His mother's prostrate body the fiery Columbanus in holy zeal bestrode. She was no more:
the trembling skeleton of a twig burnt in the fire, an odour of rosewood and wetted ashes.
She had saved him from being trampled under foot and had gone, scarcely having been. A
poor soul gone to heaven: and on a heath beneath winking stars a fox, red reek of rapine
in his fur, with merciless bright eyes scraped in the earth, listened, scraped up the
earth, listened, scraped and scraped.


Sitting at his side Stephen solved out the problem. He proves by algebra that
Shakespeare's ghost is Hamlet's grandfather. Sargent peered askance through his slanted
glasses. Hockeysticks rattled in the lumberroom: the hollow knock of a ball and calls from
the field.


Across the page the symbols moved in grave morrice, in the mummery of their letters,
wearing quaint caps of squares and cubes. Give hands, traverse, bow to partner: so: imps
of fancy of the Moors. Gone too from the world, Averroes and Moses Maimonides, dark men in
mien and movement, flashing in their mocking mirrors the obscure soul of the world, a
darkness shining in brightness which brightness could not comprehend.


-- Do you understand now? Can you work the second for yourself?


-- Yes, sir.


In long shady strokes Sargent copied the data. Waiting always for a word of help his
hand moved faithfully the unsteady symbols, a faint hue of shame flickering behind his
dull skin. Amor matris: subjective and objective genitive. With her weak blood and
wheysour milk she had fed him and hid from sight of others his swaddling bands.


Like him was I, these sloping shoulders, this gracelessness. My childhood bends beside
me. Too far for me to lay a hand there once or lightly. Mine is far and his secret as our
eyes. Secrets, silent, stony sit in the dark palaces of both our hearts: secrets weary of
their tyranny: tyrants willing to be dethroned.


The sum was done.


-- It is very simple, Stephen said as he stood up.

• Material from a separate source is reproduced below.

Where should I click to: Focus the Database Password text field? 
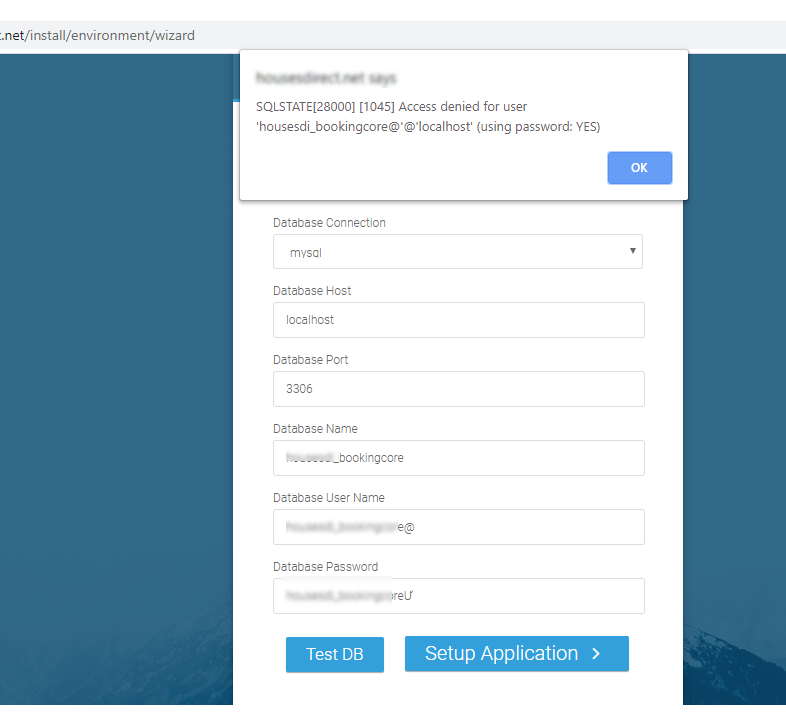(458, 596)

-- Yes, sir. Thanks, Sargent answered.


He dried the page with a sheet of thin blottingpaper and carried his copybook back to
his desk.


-- You had better get your stick and go out to the others, Stephen said as he followed
towards the door the boy's graceless form.


-- Yes, sir.


In the corridor his name was heard, called from the playfield.


-- Sargent!


-- Run on, Stephen said. Mr Deasy is calling you.


He stood in the porch and watched the laggard hurry towards the scrappy field where
sharp voices were in strife. They were sorted in teams and Mr Deasy came stepping over
wisps of grass with gaitered feet. When he had reached the schoolhouse voices again
contending called to him. He turned his angry white moustache.


-- What is it now? he cried continually without listening.


-- Cochrane and Halliday are on the same side, sir, Stephen cried.


-- Will you wait in my study for a moment, Mr Deasy said, till I restore order here.


And as he stepped fussily back across the field his old man's voice cried sternly:


-- What is the matter? What is it now?


Their sharp voices cried about him on all sides: their many forms closed round him, the
garish sunshine bleaching the honey of his illdyed head.


Stale smoky air hung in the study with the smell of drab abraded leather of its chairs.
As on the first day he bargained with me here. As it was in the beginning, is now. On the
sideboard the tray of Stuart coins, base treasure of a bog: and ever shall be. And snug in
their spooncase of purple plush, faded, the twelve apostles having preached to all the
gentiles: world without end.


A hasty step over the stone porch and in the corridor. Blowing out his rare moustache
Mr Deasy halted at the table.


-- First, our little financial settlement, he said.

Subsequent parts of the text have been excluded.